The PhD Student Association (PhDSA) of the New York University (NYU) Silver School of Social Work (SSSW) is hereby constituted to represent its membership at New York University and in the greater community and to increase the role and impact of its members. The PhDSA is also constituted to create and implement services and activities, which its membership shall consider essential to fulfilling the experience of attending the PhD doctoral program at the Silver School of Social Work at New York University.
Identity-Based Student Groups
This group provides a safe space for Asian Pacific Islander/American (API/A) graduate students to explore identity as developing API/A social workers and to seek support with other API/A Silver School students. Members will engage in activities that enhance their practice as social workers, network with other professionals in the field, and advocate for equitable change in underrepresented communities.

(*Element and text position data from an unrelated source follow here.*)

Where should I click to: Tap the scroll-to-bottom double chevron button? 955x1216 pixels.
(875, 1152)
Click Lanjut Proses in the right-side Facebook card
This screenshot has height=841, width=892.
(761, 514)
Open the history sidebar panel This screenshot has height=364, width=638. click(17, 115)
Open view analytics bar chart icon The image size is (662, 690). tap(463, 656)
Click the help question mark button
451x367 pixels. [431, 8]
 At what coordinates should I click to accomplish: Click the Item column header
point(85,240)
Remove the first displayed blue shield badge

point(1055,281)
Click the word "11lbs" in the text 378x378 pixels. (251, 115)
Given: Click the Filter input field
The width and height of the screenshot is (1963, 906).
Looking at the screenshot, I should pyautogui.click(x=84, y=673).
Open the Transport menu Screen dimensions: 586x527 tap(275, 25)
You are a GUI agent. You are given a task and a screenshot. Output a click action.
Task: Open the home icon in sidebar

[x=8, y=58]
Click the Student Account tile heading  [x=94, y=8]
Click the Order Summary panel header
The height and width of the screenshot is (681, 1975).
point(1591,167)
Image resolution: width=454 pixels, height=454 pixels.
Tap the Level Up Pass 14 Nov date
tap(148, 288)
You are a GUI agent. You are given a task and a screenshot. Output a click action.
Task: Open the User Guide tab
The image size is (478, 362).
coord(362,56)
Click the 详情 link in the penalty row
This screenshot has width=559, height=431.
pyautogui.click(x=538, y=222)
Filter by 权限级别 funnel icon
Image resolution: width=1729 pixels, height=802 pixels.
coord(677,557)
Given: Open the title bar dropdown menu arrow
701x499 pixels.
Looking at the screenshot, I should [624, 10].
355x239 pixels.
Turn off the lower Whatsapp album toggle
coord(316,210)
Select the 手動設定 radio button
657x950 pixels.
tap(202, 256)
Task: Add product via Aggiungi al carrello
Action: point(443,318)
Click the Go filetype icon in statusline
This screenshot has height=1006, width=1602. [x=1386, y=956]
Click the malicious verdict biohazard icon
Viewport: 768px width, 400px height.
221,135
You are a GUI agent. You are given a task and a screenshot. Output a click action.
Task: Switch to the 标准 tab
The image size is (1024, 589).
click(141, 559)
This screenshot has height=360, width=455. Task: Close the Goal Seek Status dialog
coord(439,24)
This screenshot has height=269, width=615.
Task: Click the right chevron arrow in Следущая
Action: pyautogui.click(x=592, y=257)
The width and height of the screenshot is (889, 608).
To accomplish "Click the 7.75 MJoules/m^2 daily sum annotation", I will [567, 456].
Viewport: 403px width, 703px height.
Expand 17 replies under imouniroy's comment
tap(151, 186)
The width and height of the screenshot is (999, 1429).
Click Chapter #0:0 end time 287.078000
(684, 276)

The Black Women's Social Work Coalition seeks to cultivate a space for holistic support within NYU Silver to establish and implement a lively network in the academic program to share information and resources to further our development within the Social Work profession. The coalition strives for sustainability and continuity as members transition from the academic program to other impactful spaces in academia, the community, the workforce and the profession as a whole.
The Chinese Student Support group is an organization created to help international Chinese students with the transition to NYU and the U.S through community and multicultural exploration. The CSSG holds weekly or bi-weekly support group meet ups for its members and they invite you to inquire for more information.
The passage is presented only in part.